DATA TO PROCESS:

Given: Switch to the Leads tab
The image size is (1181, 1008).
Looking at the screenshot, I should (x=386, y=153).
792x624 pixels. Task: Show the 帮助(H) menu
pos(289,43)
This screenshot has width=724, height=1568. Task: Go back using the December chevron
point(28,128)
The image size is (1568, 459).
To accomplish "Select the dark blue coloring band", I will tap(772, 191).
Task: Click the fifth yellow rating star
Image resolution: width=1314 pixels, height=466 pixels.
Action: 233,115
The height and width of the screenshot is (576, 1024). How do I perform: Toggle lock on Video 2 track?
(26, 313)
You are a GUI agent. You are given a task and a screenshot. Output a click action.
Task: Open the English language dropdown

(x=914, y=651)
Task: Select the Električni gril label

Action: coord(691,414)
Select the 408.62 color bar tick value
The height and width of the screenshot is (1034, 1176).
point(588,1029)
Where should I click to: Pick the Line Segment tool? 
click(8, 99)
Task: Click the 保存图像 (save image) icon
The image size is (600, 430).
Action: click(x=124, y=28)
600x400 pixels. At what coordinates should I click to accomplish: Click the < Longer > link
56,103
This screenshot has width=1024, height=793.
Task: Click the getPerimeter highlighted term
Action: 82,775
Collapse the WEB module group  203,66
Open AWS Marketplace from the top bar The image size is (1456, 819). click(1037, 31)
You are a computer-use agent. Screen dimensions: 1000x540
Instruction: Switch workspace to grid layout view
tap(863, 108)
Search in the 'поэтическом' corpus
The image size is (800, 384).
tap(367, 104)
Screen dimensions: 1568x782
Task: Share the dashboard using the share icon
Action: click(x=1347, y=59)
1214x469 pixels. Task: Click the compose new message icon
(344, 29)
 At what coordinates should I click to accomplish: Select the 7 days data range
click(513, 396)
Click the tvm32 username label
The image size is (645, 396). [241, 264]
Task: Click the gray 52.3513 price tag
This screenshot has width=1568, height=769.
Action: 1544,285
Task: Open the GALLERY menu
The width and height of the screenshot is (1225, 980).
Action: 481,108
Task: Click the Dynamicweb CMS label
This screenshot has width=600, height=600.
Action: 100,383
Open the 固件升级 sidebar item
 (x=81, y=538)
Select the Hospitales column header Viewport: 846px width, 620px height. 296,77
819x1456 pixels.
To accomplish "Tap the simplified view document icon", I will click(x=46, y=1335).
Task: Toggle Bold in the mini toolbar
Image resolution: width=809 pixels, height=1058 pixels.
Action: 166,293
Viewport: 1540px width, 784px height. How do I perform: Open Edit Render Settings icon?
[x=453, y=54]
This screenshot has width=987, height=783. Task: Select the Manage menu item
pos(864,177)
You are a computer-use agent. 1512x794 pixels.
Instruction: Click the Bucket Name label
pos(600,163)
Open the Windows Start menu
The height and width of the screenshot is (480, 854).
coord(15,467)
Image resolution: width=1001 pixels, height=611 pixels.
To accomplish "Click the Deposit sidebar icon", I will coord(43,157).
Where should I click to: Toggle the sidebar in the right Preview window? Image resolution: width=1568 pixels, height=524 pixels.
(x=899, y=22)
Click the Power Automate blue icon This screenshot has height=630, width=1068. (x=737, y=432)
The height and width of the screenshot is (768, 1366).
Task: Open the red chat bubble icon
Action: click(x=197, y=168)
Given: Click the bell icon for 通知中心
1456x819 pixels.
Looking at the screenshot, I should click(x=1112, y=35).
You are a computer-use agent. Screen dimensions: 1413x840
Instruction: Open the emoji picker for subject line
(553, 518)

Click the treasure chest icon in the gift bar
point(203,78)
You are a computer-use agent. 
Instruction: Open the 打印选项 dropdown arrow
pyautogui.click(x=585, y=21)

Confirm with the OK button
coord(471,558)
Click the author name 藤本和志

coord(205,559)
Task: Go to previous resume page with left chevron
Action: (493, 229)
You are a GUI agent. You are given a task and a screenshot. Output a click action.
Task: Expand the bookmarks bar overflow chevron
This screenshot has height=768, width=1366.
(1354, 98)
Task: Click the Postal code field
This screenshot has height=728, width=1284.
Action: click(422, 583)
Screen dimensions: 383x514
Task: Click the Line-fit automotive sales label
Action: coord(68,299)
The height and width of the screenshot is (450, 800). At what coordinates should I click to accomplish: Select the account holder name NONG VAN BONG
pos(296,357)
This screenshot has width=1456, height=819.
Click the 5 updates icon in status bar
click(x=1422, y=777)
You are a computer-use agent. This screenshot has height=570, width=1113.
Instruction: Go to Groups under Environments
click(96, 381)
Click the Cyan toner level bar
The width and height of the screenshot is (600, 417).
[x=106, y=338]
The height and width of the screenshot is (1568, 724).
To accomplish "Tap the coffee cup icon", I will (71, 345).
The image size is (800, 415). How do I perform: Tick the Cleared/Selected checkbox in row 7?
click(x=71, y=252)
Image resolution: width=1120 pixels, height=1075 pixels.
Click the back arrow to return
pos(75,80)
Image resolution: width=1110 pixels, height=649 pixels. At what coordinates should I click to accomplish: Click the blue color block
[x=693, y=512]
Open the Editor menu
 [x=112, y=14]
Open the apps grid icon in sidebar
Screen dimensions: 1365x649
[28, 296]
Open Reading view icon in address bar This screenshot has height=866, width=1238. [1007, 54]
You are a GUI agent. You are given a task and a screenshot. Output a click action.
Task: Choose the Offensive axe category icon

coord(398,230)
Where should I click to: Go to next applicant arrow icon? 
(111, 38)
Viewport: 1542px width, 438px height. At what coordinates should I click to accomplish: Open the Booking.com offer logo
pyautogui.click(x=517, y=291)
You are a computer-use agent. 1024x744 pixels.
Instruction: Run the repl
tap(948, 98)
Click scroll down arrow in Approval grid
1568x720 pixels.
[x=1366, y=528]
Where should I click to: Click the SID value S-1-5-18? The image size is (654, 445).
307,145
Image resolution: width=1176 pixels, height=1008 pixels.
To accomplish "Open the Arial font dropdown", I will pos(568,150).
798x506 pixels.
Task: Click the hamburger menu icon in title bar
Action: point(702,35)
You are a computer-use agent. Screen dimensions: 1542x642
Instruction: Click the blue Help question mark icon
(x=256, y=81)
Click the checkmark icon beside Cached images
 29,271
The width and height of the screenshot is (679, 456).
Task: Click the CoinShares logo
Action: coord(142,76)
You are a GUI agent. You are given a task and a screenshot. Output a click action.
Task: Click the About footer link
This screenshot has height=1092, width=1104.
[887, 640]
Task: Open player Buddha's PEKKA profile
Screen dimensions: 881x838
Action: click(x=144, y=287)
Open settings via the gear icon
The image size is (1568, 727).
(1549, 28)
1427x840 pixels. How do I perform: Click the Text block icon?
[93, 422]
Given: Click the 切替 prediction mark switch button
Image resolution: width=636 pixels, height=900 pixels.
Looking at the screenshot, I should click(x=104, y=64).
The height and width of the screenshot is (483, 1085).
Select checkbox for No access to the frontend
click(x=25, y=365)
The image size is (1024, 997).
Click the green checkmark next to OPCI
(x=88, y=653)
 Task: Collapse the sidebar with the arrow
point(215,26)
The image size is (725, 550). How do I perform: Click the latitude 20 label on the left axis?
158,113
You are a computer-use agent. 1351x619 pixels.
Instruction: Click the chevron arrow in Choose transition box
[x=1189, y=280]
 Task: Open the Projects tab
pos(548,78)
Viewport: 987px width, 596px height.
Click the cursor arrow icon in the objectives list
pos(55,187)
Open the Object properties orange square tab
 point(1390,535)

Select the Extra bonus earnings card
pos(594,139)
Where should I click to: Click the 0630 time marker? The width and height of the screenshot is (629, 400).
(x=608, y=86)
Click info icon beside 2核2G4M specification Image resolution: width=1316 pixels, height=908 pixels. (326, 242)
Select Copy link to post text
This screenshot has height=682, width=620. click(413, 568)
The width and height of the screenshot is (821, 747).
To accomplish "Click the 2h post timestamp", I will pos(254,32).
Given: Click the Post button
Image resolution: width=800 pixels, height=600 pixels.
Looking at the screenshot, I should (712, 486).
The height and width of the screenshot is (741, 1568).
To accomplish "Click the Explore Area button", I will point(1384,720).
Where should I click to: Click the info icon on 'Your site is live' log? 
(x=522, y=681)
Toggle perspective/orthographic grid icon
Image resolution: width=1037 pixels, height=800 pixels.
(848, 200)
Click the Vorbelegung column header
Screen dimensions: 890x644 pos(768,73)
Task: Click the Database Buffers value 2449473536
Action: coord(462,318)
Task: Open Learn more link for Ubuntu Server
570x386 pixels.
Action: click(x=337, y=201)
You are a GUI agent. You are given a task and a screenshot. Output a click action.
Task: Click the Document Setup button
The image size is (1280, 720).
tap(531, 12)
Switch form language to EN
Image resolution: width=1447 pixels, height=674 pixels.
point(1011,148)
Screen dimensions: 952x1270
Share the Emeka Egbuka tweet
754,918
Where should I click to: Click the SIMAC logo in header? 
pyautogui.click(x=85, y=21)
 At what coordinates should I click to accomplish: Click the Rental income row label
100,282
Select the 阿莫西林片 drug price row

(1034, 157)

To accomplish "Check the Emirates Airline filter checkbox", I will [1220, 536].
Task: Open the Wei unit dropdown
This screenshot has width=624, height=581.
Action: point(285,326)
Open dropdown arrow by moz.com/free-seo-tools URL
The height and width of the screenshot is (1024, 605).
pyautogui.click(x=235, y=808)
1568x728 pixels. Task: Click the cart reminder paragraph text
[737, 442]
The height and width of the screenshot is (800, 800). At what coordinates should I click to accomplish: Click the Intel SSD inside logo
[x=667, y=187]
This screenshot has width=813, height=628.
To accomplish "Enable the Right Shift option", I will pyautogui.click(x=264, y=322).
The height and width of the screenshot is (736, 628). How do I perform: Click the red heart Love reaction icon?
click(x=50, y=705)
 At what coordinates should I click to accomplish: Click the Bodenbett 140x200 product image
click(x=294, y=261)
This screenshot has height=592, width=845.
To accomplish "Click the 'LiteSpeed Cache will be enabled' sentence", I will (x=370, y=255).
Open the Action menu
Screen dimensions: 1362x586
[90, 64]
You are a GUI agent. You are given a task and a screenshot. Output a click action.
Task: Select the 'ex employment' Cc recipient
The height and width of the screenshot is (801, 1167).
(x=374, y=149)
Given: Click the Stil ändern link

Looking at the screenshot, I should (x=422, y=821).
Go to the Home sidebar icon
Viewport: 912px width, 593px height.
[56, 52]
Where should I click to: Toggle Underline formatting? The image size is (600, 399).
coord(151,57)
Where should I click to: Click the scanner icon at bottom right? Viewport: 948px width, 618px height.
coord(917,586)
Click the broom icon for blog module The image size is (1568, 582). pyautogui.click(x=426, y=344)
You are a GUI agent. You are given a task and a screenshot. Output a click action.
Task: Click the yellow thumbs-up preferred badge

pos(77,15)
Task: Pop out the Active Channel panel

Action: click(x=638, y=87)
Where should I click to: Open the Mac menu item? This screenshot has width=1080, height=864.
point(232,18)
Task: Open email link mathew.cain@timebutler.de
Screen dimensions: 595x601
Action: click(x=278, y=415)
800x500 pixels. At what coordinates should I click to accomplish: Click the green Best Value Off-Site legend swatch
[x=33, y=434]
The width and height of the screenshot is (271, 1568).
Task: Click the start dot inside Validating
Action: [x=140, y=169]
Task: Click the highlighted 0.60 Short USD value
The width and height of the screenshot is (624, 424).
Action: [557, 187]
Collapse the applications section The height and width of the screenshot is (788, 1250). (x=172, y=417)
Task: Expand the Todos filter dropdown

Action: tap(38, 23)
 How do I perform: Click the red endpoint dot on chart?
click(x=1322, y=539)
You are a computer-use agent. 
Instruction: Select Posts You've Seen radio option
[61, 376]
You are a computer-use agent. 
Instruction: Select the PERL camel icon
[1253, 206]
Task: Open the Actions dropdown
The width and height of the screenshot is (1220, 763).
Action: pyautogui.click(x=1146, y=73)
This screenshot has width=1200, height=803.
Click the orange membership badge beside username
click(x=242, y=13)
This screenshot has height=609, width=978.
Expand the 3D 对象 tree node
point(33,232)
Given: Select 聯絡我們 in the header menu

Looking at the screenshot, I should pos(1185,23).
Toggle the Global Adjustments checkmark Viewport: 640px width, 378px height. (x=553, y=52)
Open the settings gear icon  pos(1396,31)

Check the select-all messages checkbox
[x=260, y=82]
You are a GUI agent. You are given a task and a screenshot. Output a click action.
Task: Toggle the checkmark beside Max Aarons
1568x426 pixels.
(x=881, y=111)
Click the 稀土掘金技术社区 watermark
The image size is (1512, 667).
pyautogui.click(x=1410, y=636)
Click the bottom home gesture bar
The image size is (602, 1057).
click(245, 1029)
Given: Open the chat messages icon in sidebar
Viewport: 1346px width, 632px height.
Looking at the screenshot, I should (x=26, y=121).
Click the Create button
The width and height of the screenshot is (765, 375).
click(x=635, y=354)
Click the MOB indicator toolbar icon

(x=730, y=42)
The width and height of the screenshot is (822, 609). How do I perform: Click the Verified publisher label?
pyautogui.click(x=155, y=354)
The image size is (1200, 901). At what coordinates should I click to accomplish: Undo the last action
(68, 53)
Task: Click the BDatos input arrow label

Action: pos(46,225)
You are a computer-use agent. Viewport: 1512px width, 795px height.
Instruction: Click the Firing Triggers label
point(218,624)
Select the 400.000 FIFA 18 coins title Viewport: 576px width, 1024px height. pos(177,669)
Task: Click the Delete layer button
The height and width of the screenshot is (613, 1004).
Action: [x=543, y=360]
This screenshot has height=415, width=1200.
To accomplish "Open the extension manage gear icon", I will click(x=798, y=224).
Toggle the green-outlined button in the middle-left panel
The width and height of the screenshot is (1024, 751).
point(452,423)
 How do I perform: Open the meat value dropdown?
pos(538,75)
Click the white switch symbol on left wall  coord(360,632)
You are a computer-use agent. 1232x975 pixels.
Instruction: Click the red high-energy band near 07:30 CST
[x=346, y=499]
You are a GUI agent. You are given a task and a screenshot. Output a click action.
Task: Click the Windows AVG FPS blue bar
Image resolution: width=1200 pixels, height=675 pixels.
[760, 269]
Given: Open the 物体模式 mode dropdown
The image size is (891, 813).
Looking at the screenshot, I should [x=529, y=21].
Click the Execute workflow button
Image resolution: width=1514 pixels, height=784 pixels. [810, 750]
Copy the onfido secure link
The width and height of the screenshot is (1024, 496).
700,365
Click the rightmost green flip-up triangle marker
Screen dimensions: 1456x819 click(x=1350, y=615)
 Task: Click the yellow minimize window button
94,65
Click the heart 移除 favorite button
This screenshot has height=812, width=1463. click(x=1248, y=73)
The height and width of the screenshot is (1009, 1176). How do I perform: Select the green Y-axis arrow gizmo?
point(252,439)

PROMPT:
Copy out the material between the line holding "Task: Select the Električni gril label" and the line holding "Action: click(x=124, y=28)", inclusive, reproducing each line character for character.

ANSWER FOR THIS EXERCISE:
Task: Select the Električni gril label

Action: coord(691,414)
Select the 408.62 color bar tick value
The height and width of the screenshot is (1034, 1176).
point(588,1029)
Where should I click to: Pick the Line Segment tool? 
click(8, 99)
Task: Click the 保存图像 (save image) icon
The image size is (600, 430).
Action: click(x=124, y=28)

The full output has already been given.